Marco Simoncelli: l'ultima volta

La sequenza del dramma: una tragica fatalità


simoncellisimoncellisimoncelliLe lunghe dita infilate con la consueta smorfia sotto la visiera tra l'imbottitura, a ficcar dentro al casco le ciocche di quella folta capigliatura che sempre  ha vinto inutili battaglie col barbiere.

La splendida Kate di Bergamo dall'aria vagamente asiatica, al suo fianco da anni nella vita e in griglia, a tenergli l'ombrello sopra il casco.

La penultima gara del suo strano mondiale, transitato attraverso le turbolenze di un cielo fatto di polemiche e di glorie, dove non sempre però essere veloci è sinonimo di successo. In Malesia, dall'altra parte del mondo, sul circuito più torrido e lungo in calendario.

Era iniziata così la giornata di Marco Simoncelli, soprannominato anni fa da Guido Meda 'Superpippo'. Il supereroe assonnato e ciondolante che quando c'è da sistemare un guaio lo risolve con una manciata di arachidi.

Le sue arachidi erano la sua Honda ufficiale, diversa dalle altre ma solo nel colore, bada bene. Era era pronta al via, l'unica schierata in griglia con gomma dura perché in questo lungo circuito la Honda di Marco patisce più di tutte i consumi di carburante e gomme, e forse era necessario tutelarla montando qualcosa di diverso.

Marco partiva dalla quinta casella in seconda fila, e a metà giro era già quarto, proiettato all'inseguimento delle Honda di Stoner, Pedrosa e Dovizioso, le gemelle diverse.  “Domani posso rompere le scatole a quei tre lì davanti” scherzava ieri in conferenza.

In questo primo e interminabile giro aveva anche dato inizio allo spettacolo innescando una bella battaglia con la Suzuki del giovane Alvaro Bautista, che aveva cominciato a punzecchiarlo; i due si erano passati e ripassati.

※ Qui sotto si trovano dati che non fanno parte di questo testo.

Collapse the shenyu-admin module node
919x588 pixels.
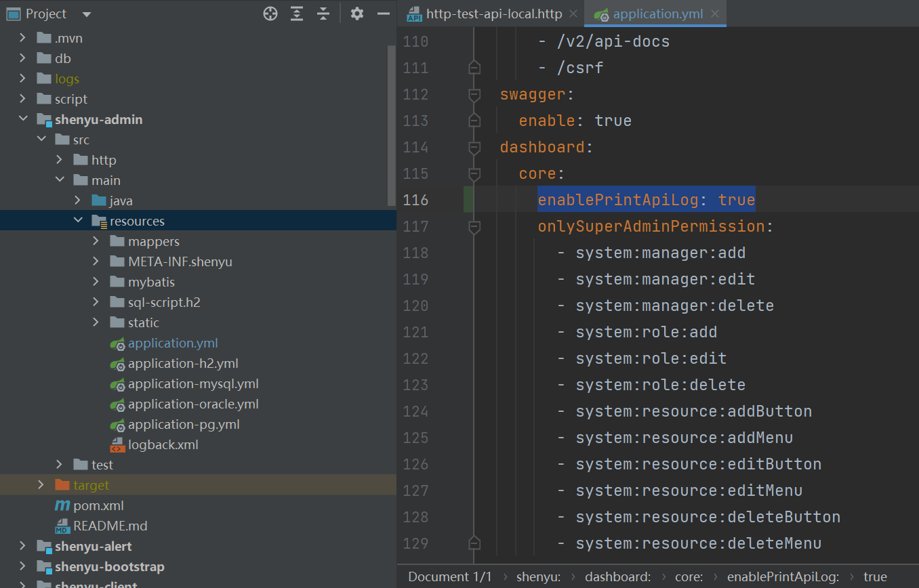23,120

Ma ad un certo punto il mondo ha inchiodato e ha iniziato a girare alla rovescia.

Alla solita curva 11, il tornante che immette nel rettilineo dei box, la Honda di Marco è scivolata sdraiandosi sul lato destro e lui accanto a lei, la gamba destra sotto, la spalla e la testa a terra, incrociando in una fatale rotta di collisione la traiettoria di Colin Edwards e Valentino Rossi, che sopraggiungevano insieme.

La telecamera on board di Bautista ha ripreso inesorabilmente l'impatto da dietro in questo interminabile giro di gara. La gomma anteriore di una delle due moto, o forse una pedana, gli ha sfilato il casco. Poi le stesse gomme l'hanno colpito alla nuca lasciandogli un solco profondo sulla pelle e abbandonandolo lì, privo di sensi, a terminare il suo rapido tragitto sull'asfalto col viso nudo rivolto a terra.

Il cuore ha smesso di correre, inutile incoraggiarlo. Vani i disperati tentativi di rianimazione dello staff medico.

E' andata così, l'ultima volta di Marco.

Marco era al suo secondo anno in MotoGP ma aveva iniziato a correre a 7 anni con le minimoto, come fanno oggi le giovani leve del motociclismo, e via via erano arrivati i numerosi successi.

Aveva 24 anni, viveva a Coriano, ed era uno fra i piloti più veloci al mondo.

Marco era anche il più spontaneo, il più divertente, il più ingombrante. Lui era il capellone. E la sua mancanza si sta già facendo sentire pungente.

Ciao Marco. Un saluto, prima che le polemiche sul 'perché è successo' e sul 'cosa si sarebbe potuto fare' arrivino pressanti ad affollare le nostre coscienze.

Tienici d'occhio da lassù, Sic. Diobò.